Plant Records To Include Grade Label Butterfat Testing
Published Date: 1/16/2025
Rule
Summary
Starting February 18, 2025, dairy plants in the USDA’s voluntary grading program must keep records of butterfat tests done either in-house or by approved labs. These records have to be ready for USDA inspectors to check, making the process smoother and matching how the industry already works. This change helps plants stay efficient without adding extra costs.
Analyzed Economic Effects
3 provisions identified: 1 benefits, 2 costs, 0 mixed.
Use in-house/third-party tests; records review saves plants
Beginning February 18, 2025, plants in the voluntary AMS Dairy Grading program may use in-plant or approved third-party butterfat tests and have AMS perform an annual records review as an alternative to a USDA inspector doing duplicate butterfat testing. AMS estimates this alternative yields annual net savings to participating plants of $4,560 to $31,560; AMS estimates the records review cost charged to a plant is about $440 per year (4 hours at $110/hour).
Noncompliance can remove USDA butter grade shield
If an AMS records review shows a plant's butterfat results do not meet the 80 percent butterfat requirement, AMS will review more frequently and require corrective actions; if a plant fails to take corrective action over three consecutive reviews, or releases product not meeting the 80 percent requirement on three occasions, USDA may notify the plant to discontinue use of the USDA Grade Label (butter shield).

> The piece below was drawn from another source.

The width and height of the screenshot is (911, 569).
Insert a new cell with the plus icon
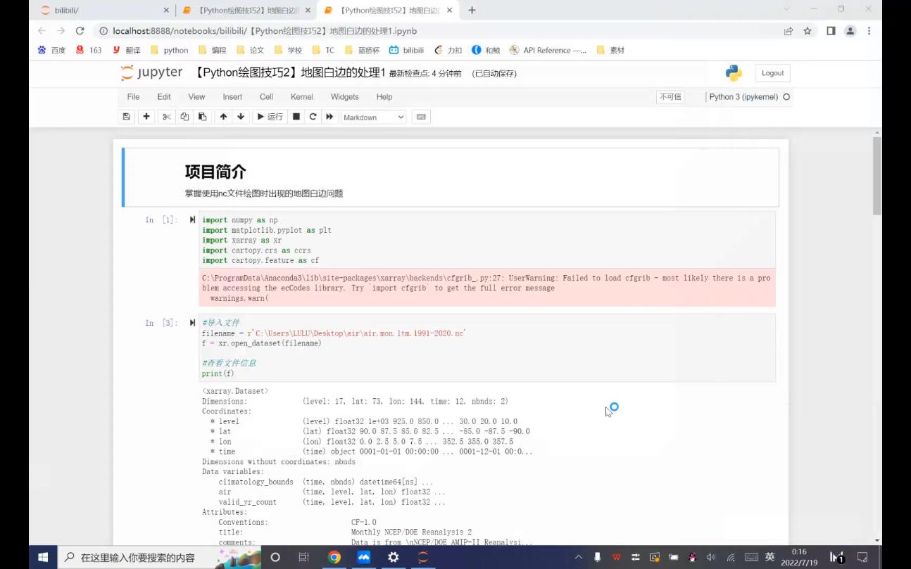pyautogui.click(x=146, y=117)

Keep butterfat test records 12 months
If you operate a butter plant participating in the USDA Grade Label program, you must retain butterfat test records on-site for 12 months starting February 18, 2025. AMS estimates recordkeeping burden averages 2.5 hours per recordkeeper per year (17 recordkeepers total = 42.5 hours). Records will be available for on-site review by USDA inspectors and do not need to be submitted to the agency.